**Directions for this task:** The entries follow. Print each one exactly.

**Exercise input:**

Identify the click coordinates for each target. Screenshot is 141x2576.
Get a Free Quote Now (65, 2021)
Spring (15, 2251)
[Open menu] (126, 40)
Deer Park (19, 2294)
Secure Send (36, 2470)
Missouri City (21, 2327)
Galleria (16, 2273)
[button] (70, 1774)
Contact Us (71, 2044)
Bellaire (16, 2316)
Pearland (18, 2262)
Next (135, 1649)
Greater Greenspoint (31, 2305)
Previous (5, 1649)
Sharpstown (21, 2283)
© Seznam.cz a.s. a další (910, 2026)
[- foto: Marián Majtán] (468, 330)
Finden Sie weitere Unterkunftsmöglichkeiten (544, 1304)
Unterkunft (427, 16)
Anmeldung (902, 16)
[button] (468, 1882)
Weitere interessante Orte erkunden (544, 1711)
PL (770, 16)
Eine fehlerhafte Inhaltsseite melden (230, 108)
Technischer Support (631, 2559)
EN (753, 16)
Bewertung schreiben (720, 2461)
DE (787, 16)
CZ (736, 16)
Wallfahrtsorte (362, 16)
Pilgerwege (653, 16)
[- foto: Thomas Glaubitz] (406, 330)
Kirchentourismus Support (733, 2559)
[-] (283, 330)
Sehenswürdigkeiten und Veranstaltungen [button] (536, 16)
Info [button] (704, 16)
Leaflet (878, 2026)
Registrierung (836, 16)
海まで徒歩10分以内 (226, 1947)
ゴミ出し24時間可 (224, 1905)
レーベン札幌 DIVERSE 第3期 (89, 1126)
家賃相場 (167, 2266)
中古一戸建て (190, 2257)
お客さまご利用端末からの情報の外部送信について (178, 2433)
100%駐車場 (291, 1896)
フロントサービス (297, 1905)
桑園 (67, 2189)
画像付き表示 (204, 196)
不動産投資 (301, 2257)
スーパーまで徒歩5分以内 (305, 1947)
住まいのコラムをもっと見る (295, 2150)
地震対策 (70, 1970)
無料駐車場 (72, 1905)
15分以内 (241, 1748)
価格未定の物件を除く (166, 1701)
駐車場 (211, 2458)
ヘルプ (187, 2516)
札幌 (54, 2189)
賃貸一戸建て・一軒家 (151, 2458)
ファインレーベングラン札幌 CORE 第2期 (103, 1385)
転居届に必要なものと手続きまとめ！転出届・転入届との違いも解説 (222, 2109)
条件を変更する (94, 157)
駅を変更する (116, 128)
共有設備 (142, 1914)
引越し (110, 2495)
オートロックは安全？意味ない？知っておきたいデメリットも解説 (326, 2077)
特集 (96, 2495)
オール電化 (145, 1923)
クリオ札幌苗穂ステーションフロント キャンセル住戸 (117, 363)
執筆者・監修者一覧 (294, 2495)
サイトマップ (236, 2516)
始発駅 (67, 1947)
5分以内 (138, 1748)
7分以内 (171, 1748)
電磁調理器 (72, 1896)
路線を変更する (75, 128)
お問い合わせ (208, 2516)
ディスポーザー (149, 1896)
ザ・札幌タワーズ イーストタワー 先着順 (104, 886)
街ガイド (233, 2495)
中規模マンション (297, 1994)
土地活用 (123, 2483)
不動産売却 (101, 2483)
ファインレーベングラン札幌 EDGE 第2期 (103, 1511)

**Response:**
Identify the click coordinates for each target. Screenshot is 141x2576.
Get a Free Quote Now (65, 2021)
Spring (15, 2251)
[Open menu] (126, 40)
Deer Park (19, 2294)
Secure Send (36, 2470)
Missouri City (21, 2327)
Galleria (16, 2273)
[button] (70, 1774)
Contact Us (71, 2044)
Bellaire (16, 2316)
Pearland (18, 2262)
Next (135, 1649)
Greater Greenspoint (31, 2305)
Previous (5, 1649)
Sharpstown (21, 2283)
© Seznam.cz a.s. a další (910, 2026)
[- foto: Marián Majtán] (468, 330)
Finden Sie weitere Unterkunftsmöglichkeiten (544, 1304)
Unterkunft (427, 16)
Anmeldung (902, 16)
[button] (468, 1882)
Weitere interessante Orte erkunden (544, 1711)
PL (770, 16)
Eine fehlerhafte Inhaltsseite melden (230, 108)
Technischer Support (631, 2559)
EN (753, 16)
Bewertung schreiben (720, 2461)
DE (787, 16)
CZ (736, 16)
Wallfahrtsorte (362, 16)
Pilgerwege (653, 16)
[- foto: Thomas Glaubitz] (406, 330)
Kirchentourismus Support (733, 2559)
[-] (283, 330)
Sehenswürdigkeiten und Veranstaltungen [button] (536, 16)
Info [button] (704, 16)
Leaflet (878, 2026)
Registrierung (836, 16)
海まで徒歩10分以内 (226, 1947)
ゴミ出し24時間可 (224, 1905)
レーベン札幌 DIVERSE 第3期 (89, 1126)
家賃相場 (167, 2266)
中古一戸建て (190, 2257)
お客さまご利用端末からの情報の外部送信について (178, 2433)
100%駐車場 (291, 1896)
フロントサービス (297, 1905)
桑園 (67, 2189)
画像付き表示 (204, 196)
不動産投資 (301, 2257)
スーパーまで徒歩5分以内 (305, 1947)
住まいのコラムをもっと見る (295, 2150)
地震対策 (70, 1970)
無料駐車場 (72, 1905)
15分以内 (241, 1748)
価格未定の物件を除く (166, 1701)
駐車場 (211, 2458)
ヘルプ (187, 2516)
札幌 (54, 2189)
賃貸一戸建て・一軒家 (151, 2458)
ファインレーベングラン札幌 CORE 第2期 (103, 1385)
転居届に必要なものと手続きまとめ！転出届・転入届との違いも解説 (222, 2109)
条件を変更する (94, 157)
駅を変更する (116, 128)
共有設備 (142, 1914)
引越し (110, 2495)
オートロックは安全？意味ない？知っておきたいデメリットも解説 (326, 2077)
特集 (96, 2495)
オール電化 (145, 1923)
クリオ札幌苗穂ステーションフロント キャンセル住戸 (117, 363)
執筆者・監修者一覧 (294, 2495)
サイトマップ (236, 2516)
始発駅 (67, 1947)
5分以内 (138, 1748)
7分以内 (171, 1748)
電磁調理器 (72, 1896)
路線を変更する (75, 128)
お問い合わせ (208, 2516)
ディスポーザー (149, 1896)
ザ・札幌タワーズ イーストタワー 先着順 (104, 886)
街ガイド (233, 2495)
中規模マンション (297, 1994)
土地活用 (123, 2483)
不動産売却 (101, 2483)
ファインレーベングラン札幌 EDGE 第2期 (103, 1511)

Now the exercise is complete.